**** READING TEXT
It’s a clever means of achieving the idea of reflections in polished floors, and has the advantage of being relatively “efficient” performance-wise (if a little hard on land impact, depending on the degree to which a person goes with the “reflected” items under the floor), as it means re-use of loaded textures and avoids rendering avatar reflections and mirroring movement. Although that said, the fact that the technique doesn’t show avatar reflections can spoil the effect.

Nitroglobus Roof Gallery provides an excellent demonstration of using a duplicate build to create the illusion of a reflective floor (although note the lack of any avatar shadow)

As has long been known, Linden Water can also be used as a means of producing reflective floorsthat can reflect avatars as well as objects. However, under Windlight, it has tended to suffer from a couple of observable weaknesses: if applied at the region level, it meant all water viewed from the region with produce the mirror effect – which could be a problem when outdoors (e.g. a mirror-flat surrounding sea); while to use it at parcel level meant using a viewer that accepted viewer-side parcel Windlight support – so anyone not using such a viewer would see a building / room with “flooded” floors.

EPP, with its simulator support for for parcel-level environment settings, means that is now possible to use Linden Water to create reflective floor effects within ground-level building that can more easily been seen by anyone entering the building, regardless of the viewer they are using. There are some pre-requisites involved, both it terms of creating the effect and viewing it, but even so, it is relatively easy to implement for anyone who wishes to do so.

Those prerequisites are:

  • As the approach uses Linden Water, it can only bee used at ground level (and on ground-level rooms of such buildings).
  • Some skill with terraforming is required, in particular:
    • Lowering / levelling land – this is important as the “reflective” floors must be at water level.
    • Ability to sub-divide land into parcel – this is particularly important if there is Linden Water is visible from outside the building with reflective floors, as you’ll be making changes to how Linden Water appears.
  • For parcels, you’ll need to have permission to set the environment at parcel level – if you do not own the region, and parcel level EEP support has been disabled via the region level controls, you will have to discuss the matter with the region holder / owner.
********
**** SOURCE EXCERPT
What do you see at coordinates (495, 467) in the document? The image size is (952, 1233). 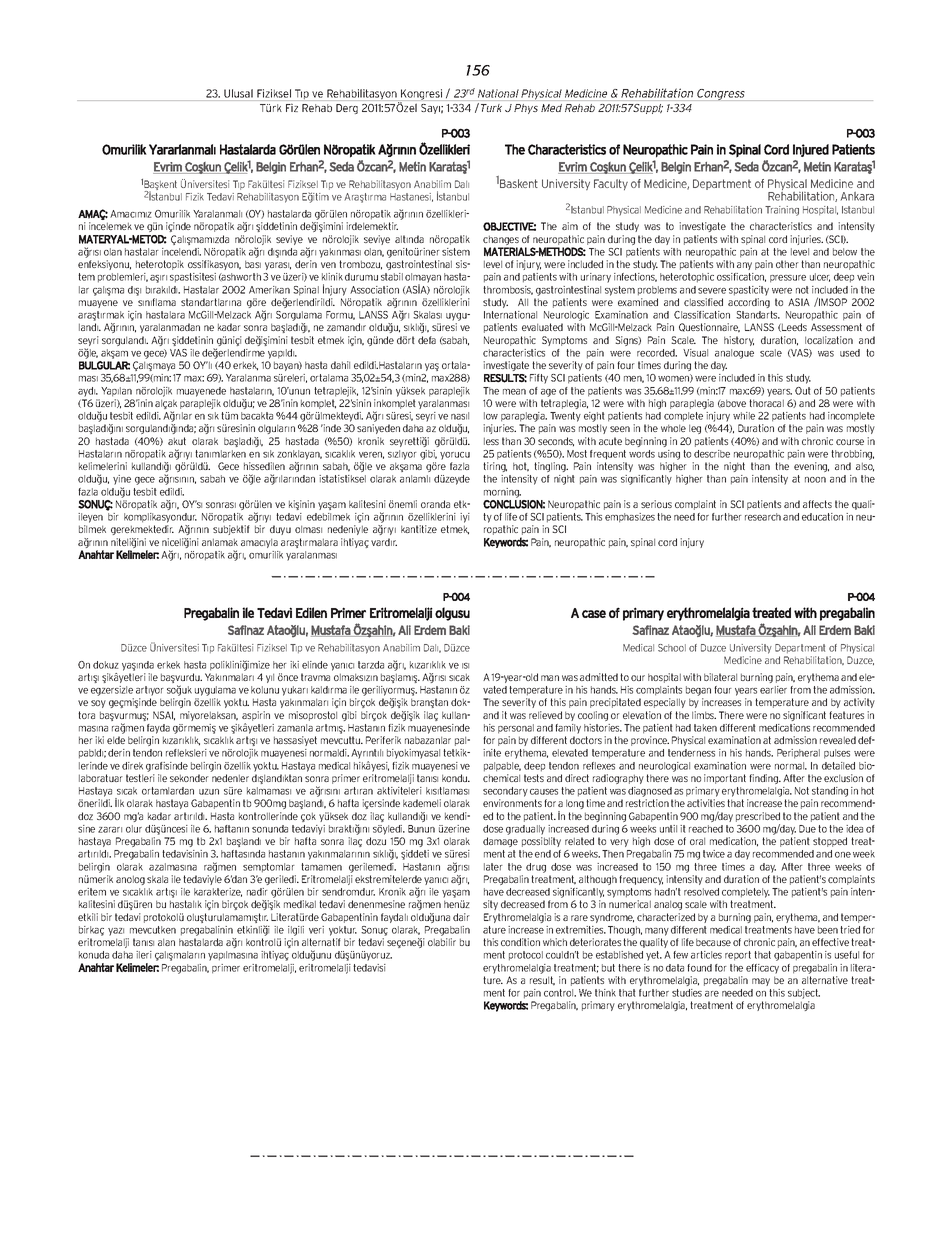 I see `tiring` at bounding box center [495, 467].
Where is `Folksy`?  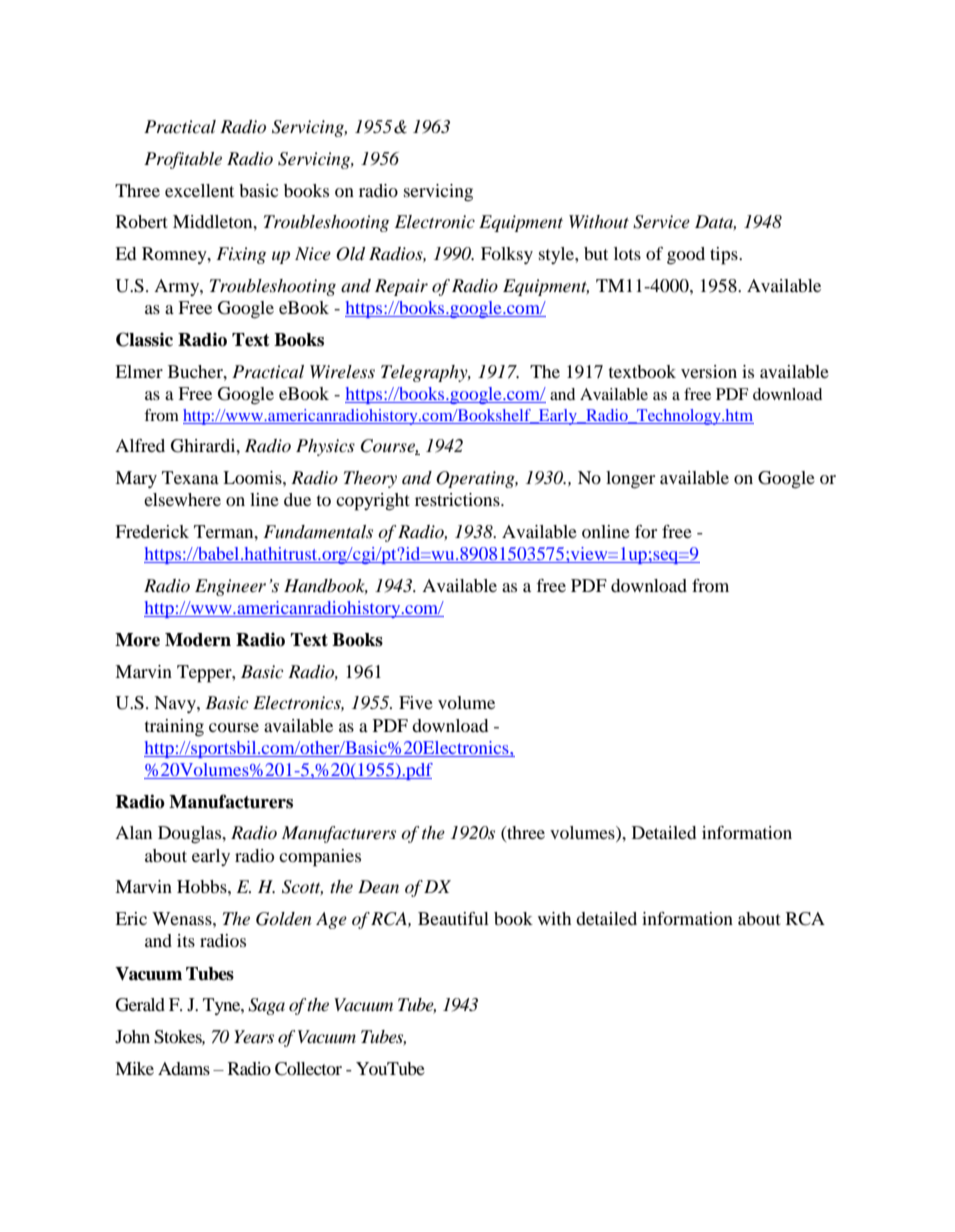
********
→ **JOBS**
1 – Answer these from the text on reflective floors:
(a) What does the duplicate-build technique not show, which can spoil the effect?
(b) Which gallery is named as an excellent demonstration of that technique?
(c) Why is lowering or leveling land important?
2 – Do these statements agree with the text on reflective floors? Answer yes or no for each, quoting the deciding words.
(a) The duplicate-build technique re-uses textures that are already loaded.
(b) Linden Water can reflect avatars.
(c) With parcel-level Windlight, every visitor saw the mirror floors no matter which viewer they used.
3 – Reproduce the stretch of the text on reflective floors from "EPP, with its" through "of such buildings).".

→ **EXERCISE ANSWERS**
1 –
(a) Avatar reflections.
(b) Nitroglobus Roof Gallery.
(c) Because the "reflective" floors must be at water level.

2 –
(a) Yes: "it means re-use of loaded textures"
(b) Yes: "can reflect avatars as well as objects"
(c) No: "anyone not using such a viewer would see a building / room with “flooded” floors"

3 –
EPP, with its simulator support for for parcel-level environment settings, means that is now possible to use Linden Water to create reflective floor effects within ground-level building that can more easily been seen by anyone entering the building, regardless of the viewer they are using. There are some pre-requisites involved, both it terms of creating the effect and viewing it, but even so, it is relatively easy to implement for anyone who wishes to do so.

Those prerequisites are:

  • As the approach uses Linden Water, it can only bee used at ground level (and on ground-level rooms of such buildings).